── PROVIDED RECORDS ──
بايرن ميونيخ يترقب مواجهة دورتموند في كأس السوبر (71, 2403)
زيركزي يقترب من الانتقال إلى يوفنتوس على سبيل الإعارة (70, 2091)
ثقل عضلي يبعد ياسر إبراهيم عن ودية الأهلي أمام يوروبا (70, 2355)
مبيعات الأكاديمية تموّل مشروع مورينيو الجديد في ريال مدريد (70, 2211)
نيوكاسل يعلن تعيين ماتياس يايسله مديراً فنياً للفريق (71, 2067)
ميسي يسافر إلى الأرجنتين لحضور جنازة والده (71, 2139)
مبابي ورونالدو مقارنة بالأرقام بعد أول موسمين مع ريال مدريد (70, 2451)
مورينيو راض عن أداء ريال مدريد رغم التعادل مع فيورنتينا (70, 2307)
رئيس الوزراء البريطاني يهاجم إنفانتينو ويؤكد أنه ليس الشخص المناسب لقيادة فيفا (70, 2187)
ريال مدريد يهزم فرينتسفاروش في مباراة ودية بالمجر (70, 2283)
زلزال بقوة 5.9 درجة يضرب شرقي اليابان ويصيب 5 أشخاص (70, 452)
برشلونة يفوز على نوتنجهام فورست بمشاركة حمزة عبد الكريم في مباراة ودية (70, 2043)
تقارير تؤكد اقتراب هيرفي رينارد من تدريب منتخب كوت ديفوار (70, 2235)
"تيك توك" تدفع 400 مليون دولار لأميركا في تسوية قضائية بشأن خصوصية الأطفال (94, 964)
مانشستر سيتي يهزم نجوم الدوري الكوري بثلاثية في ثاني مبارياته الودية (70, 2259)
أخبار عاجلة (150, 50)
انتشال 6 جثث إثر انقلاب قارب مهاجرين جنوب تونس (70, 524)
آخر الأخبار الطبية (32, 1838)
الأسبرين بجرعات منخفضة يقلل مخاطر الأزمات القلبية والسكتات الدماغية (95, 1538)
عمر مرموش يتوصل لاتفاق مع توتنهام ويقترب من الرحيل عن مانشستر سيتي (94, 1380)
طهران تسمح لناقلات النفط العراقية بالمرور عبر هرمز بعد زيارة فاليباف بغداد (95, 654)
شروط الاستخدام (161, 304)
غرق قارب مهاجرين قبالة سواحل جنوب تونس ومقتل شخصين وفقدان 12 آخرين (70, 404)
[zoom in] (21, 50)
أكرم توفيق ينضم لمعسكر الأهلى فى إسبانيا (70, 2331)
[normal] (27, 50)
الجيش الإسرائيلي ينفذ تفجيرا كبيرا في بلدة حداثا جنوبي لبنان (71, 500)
───
THE TASK ▸
Write out the data again, exactly and in full.

TASK RESPONSE ▸
بايرن ميونيخ يترقب مواجهة دورتموند في كأس السوبر (71, 2403)
زيركزي يقترب من الانتقال إلى يوفنتوس على سبيل الإعارة (70, 2091)
ثقل عضلي يبعد ياسر إبراهيم عن ودية الأهلي أمام يوروبا (70, 2355)
مبيعات الأكاديمية تموّل مشروع مورينيو الجديد في ريال مدريد (70, 2211)
نيوكاسل يعلن تعيين ماتياس يايسله مديراً فنياً للفريق (71, 2067)
ميسي يسافر إلى الأرجنتين لحضور جنازة والده (71, 2139)
مبابي ورونالدو مقارنة بالأرقام بعد أول موسمين مع ريال مدريد (70, 2451)
مورينيو راض عن أداء ريال مدريد رغم التعادل مع فيورنتينا (70, 2307)
رئيس الوزراء البريطاني يهاجم إنفانتينو ويؤكد أنه ليس الشخص المناسب لقيادة فيفا (70, 2187)
ريال مدريد يهزم فرينتسفاروش في مباراة ودية بالمجر (70, 2283)
زلزال بقوة 5.9 درجة يضرب شرقي اليابان ويصيب 5 أشخاص (70, 452)
برشلونة يفوز على نوتنجهام فورست بمشاركة حمزة عبد الكريم في مباراة ودية (70, 2043)
تقارير تؤكد اقتراب هيرفي رينارد من تدريب منتخب كوت ديفوار (70, 2235)
"تيك توك" تدفع 400 مليون دولار لأميركا في تسوية قضائية بشأن خصوصية الأطفال (94, 964)
مانشستر سيتي يهزم نجوم الدوري الكوري بثلاثية في ثاني مبارياته الودية (70, 2259)
أخبار عاجلة (150, 50)
انتشال 6 جثث إثر انقلاب قارب مهاجرين جنوب تونس (70, 524)
آخر الأخبار الطبية (32, 1838)
الأسبرين بجرعات منخفضة يقلل مخاطر الأزمات القلبية والسكتات الدماغية (95, 1538)
عمر مرموش يتوصل لاتفاق مع توتنهام ويقترب من الرحيل عن مانشستر سيتي (94, 1380)
طهران تسمح لناقلات النفط العراقية بالمرور عبر هرمز بعد زيارة فاليباف بغداد (95, 654)
شروط الاستخدام (161, 304)
غرق قارب مهاجرين قبالة سواحل جنوب تونس ومقتل شخصين وفقدان 12 آخرين (70, 404)
[zoom in] (21, 50)
أكرم توفيق ينضم لمعسكر الأهلى فى إسبانيا (70, 2331)
[normal] (27, 50)
الجيش الإسرائيلي ينفذ تفجيرا كبيرا في بلدة حداثا جنوبي لبنان (71, 500)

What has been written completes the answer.